Top of EXERCISE INPUTS
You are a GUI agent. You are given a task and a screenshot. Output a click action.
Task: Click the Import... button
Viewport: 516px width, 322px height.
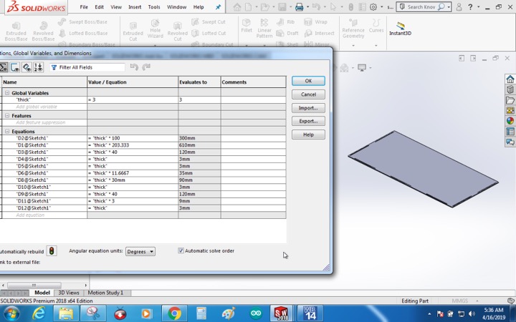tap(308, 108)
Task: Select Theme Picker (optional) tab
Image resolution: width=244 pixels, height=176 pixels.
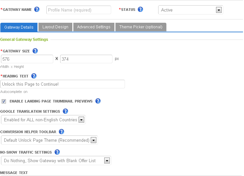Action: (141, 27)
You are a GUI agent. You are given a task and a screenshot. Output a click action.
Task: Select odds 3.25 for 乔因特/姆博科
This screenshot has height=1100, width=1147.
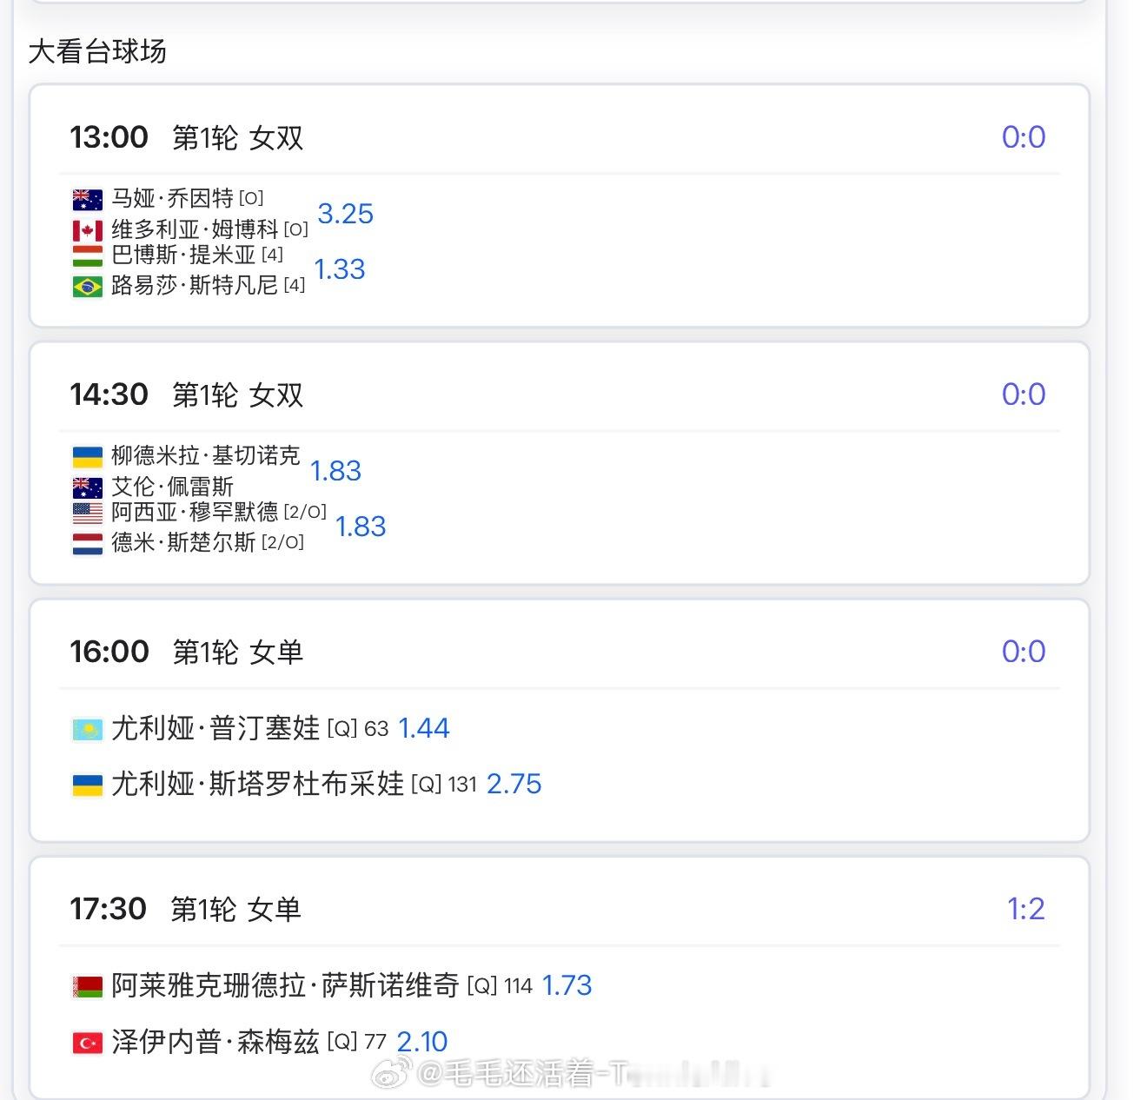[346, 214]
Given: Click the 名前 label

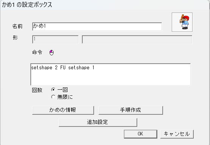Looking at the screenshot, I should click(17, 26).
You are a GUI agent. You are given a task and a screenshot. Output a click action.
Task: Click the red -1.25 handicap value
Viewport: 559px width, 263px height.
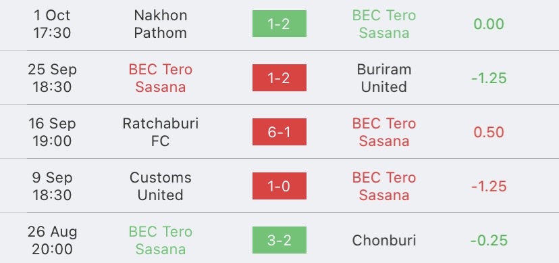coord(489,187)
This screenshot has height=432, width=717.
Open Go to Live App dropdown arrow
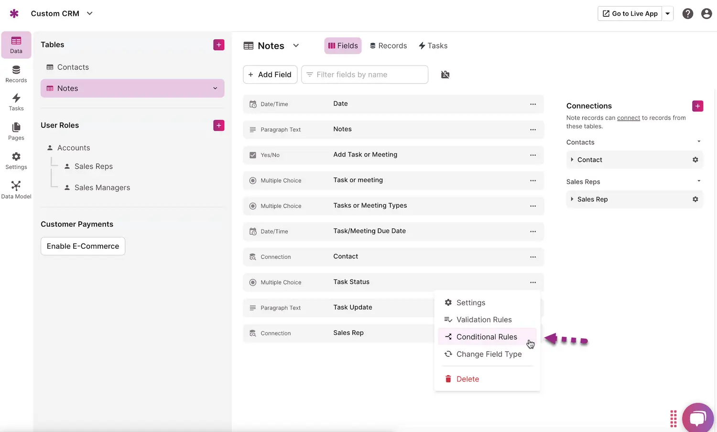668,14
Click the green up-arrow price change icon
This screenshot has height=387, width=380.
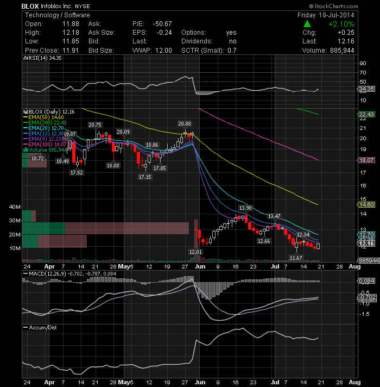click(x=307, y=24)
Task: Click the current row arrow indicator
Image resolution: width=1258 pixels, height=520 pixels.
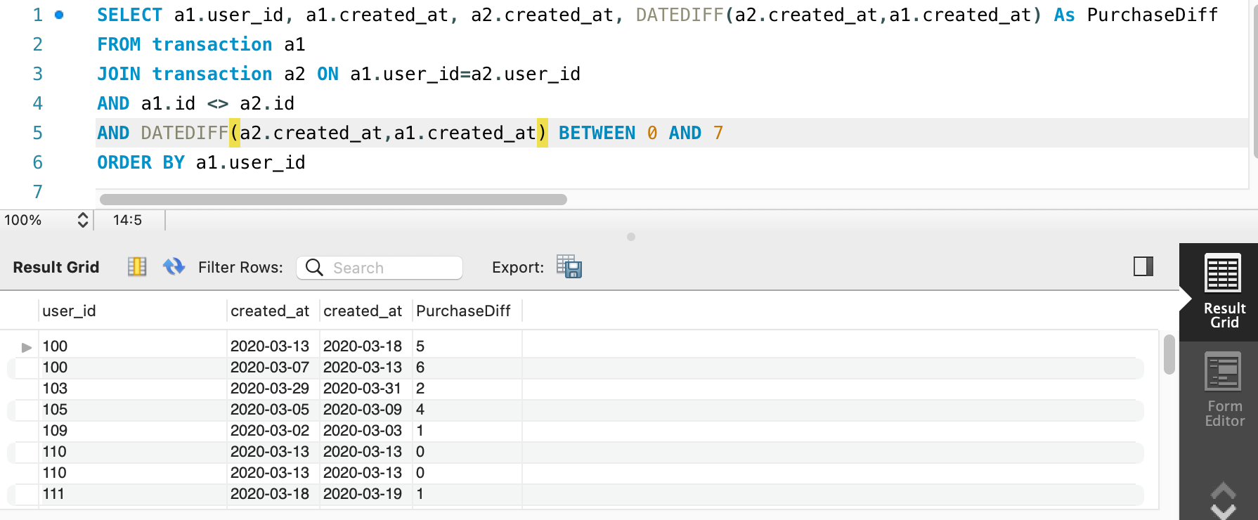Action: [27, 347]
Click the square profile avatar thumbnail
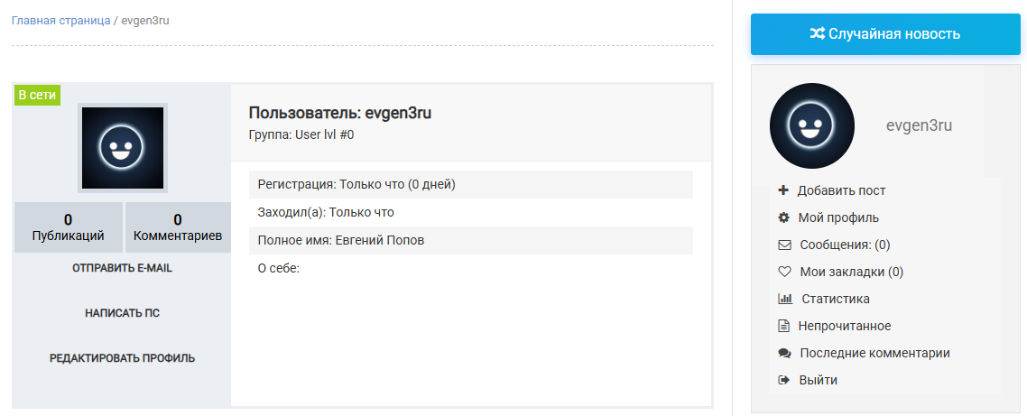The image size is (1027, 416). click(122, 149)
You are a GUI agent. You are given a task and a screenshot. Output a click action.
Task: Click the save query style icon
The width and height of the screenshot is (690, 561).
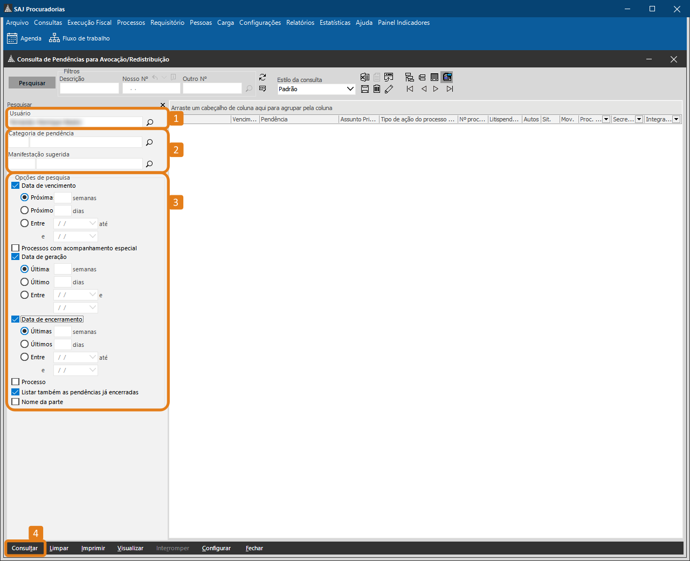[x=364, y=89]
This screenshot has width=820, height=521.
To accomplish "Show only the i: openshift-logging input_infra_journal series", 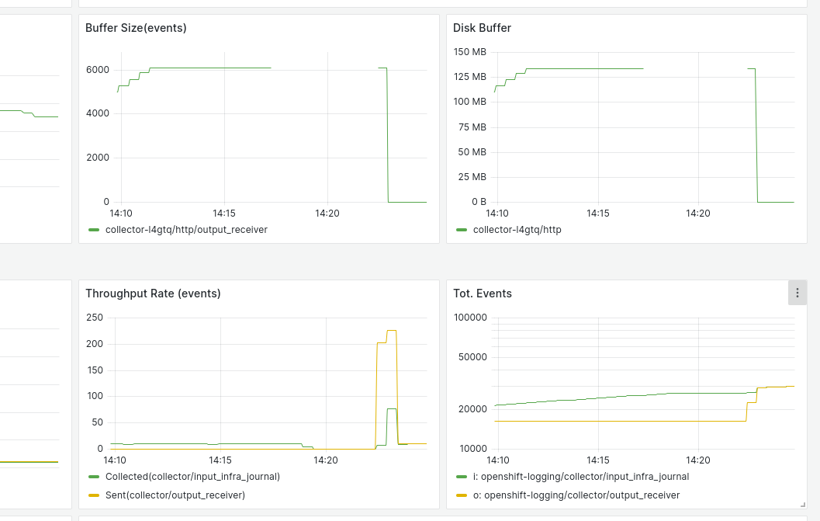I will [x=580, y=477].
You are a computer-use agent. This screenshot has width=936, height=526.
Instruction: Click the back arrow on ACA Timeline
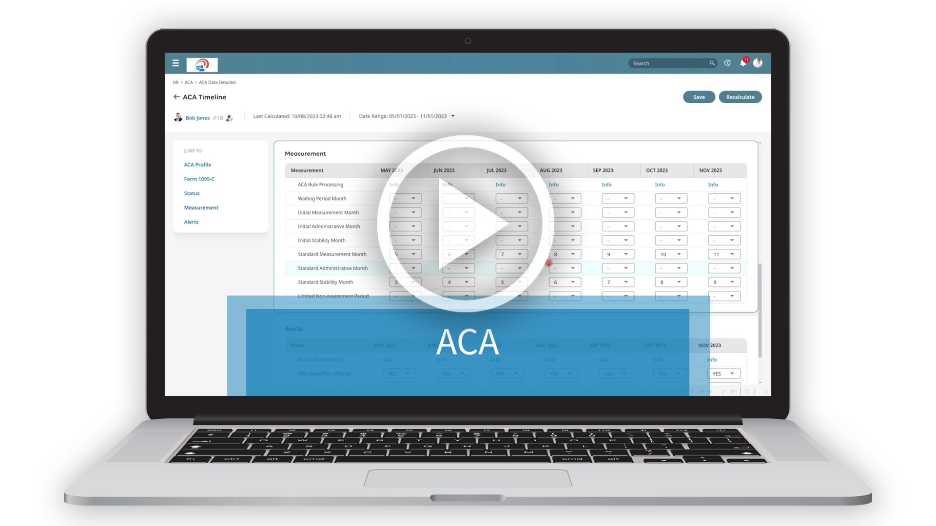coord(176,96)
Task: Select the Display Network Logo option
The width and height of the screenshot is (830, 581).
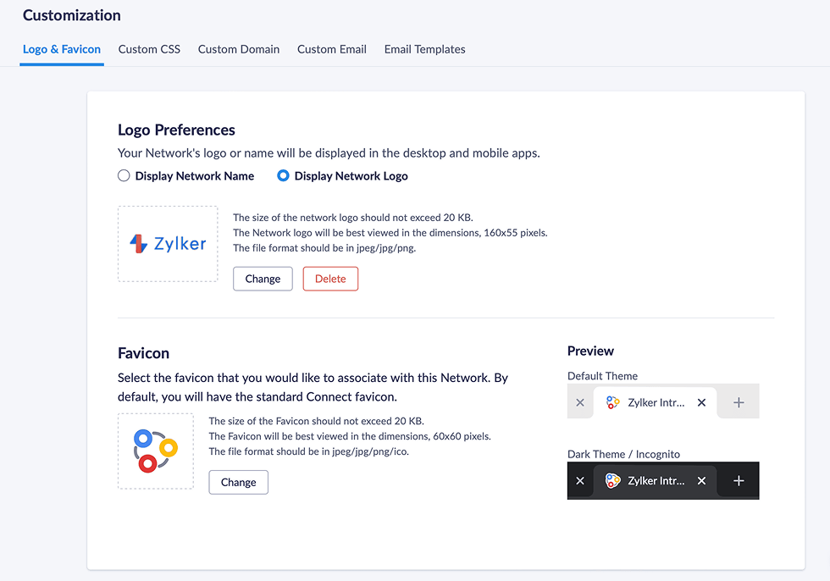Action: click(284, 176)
Bottom of EXERCISE INPUTS
▸ WHAT YOU WILL DO
When a line in the data contains "Select", return it as written.

▸ TASK SOLUTION
Task: Select Theme Picker (optional) tab
Task: Select odds 3.25 for 乔因特/姆博科
Task: Select the Display Network Logo option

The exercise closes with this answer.